While the example above uses jsonwebtoken, the underlying verification routine may still perform non-constant-time comparisons depending on the library version and configuration. middleBrick’s scan would flag inconsistent response behavior under the Authentication and Input Validation checks, guiding remediation toward safer implementations.

Jwt Tokens-Specific Remediation in Fiber — concrete code fixes

Remediation focuses on ensuring JWT verification runs in constant time and does not leak information via timing or error messages. The primary defense is to rely on the underlying library’s verified constant-time comparison where available and to standardize error handling.

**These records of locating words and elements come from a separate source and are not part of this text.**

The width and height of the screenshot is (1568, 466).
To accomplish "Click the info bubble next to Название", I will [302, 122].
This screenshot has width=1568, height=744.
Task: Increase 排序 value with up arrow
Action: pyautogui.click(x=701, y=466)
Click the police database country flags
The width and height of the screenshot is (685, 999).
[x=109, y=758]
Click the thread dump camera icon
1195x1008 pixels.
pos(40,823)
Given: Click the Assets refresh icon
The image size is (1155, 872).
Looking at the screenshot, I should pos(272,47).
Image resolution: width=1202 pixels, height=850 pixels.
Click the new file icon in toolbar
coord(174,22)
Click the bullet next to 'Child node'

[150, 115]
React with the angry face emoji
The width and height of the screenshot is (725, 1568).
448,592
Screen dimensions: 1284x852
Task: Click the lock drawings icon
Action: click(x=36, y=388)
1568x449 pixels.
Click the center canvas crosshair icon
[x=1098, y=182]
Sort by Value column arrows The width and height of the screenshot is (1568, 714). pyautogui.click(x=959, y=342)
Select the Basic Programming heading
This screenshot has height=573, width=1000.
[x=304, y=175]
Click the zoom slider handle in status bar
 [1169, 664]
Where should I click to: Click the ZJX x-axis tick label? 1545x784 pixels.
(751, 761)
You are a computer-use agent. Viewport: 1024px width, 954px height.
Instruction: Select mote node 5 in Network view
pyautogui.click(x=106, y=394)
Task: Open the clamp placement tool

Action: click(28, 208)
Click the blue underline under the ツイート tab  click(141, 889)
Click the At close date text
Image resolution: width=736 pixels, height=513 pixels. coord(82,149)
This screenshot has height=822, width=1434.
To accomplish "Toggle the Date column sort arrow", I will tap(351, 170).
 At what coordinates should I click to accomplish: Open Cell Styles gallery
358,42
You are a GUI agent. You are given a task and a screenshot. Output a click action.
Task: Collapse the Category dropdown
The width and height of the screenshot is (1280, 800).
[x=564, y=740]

Update your validation logic to avoid branching on signature correctness and to return uniform error responses. For JWT verification in Fiber using jsonwebtoken, you can refactor the handler to minimize timing variance:

const jwt = require('jsonwebtoken');
const express = require('express');
const app = express();

const SECRET = 'my-super-secret-key';

function verifyTokenConstantTime(token, secret) {
  try {
    // decode without verification first to ensure consistent shape
    const decoded = jwt.decode(token, { complete: true });
    if (!decoded) {
      // Return a verified error path to keep timing stable
      return { error: 'Invalid token' };
    }
    // Use verify which performs constant-time comparison in modern versions
    const payload = jwt.verify(token, secret);
    return { payload };
  } catch (err) {
    // Always return a generic error to avoid information disclosure
    return { error: 'Invalid token' };
  }
}

app.get('/protected', (req, res) => {
  const authHeader = req.headers.authorization;
  if (!authHeader || !authHeader.startsWith('Bearer ')) {
    return res.status(401).json({ error: 'Unauthorized' });
  }
  const token = authHeader.split(' ')[1];
  const result = verifyTokenConstantTime(token, SECRET);
  if (result.error) {
    return res.status(401).json({ error: result.error });
  }
  res.json({ message: 'Access granted', user: result.payload });
});

app.listen(3000, () => console.log('Server running on port 3000'));

Key practices include using jwt.decode to inspect token structure without verification for early shape checks, ensuring jwt.verify is called in a try-catch to avoid throwing distinct errors, and standardizing error messages. Middleware can further mitigate risks by enforcing strict content-type and header checks before token processing.

For automated assurance, integrate middleBrick’s CLI to scan endpoints from the terminal with middlebrick scan <url> and review JSON output for timing-related findings. In CI/CD, the GitHub Action can fail builds if security scores drop below your defined threshold, while the Web Dashboard helps track scores over time. The MCP Server enables scanning APIs directly from AI coding assistants, embedding security checks into development workflows.

Frequently Asked Questions

How can I confirm my Fiber JWT endpoints are not vulnerable to timing attacks?
Run middleBrick scans against your unauthenticated endpoints to detect timing anomalies. Combine automated scans with code review to ensure JWT verification uses constant-time comparisons and generic error handling.
Does using environment variables for JWT secrets prevent timing attacks?
Storing secrets in environment variables is important for secrecy, but it does not prevent timing attacks. You must also ensure verification logic runs in constant time and does not branch on signature correctness.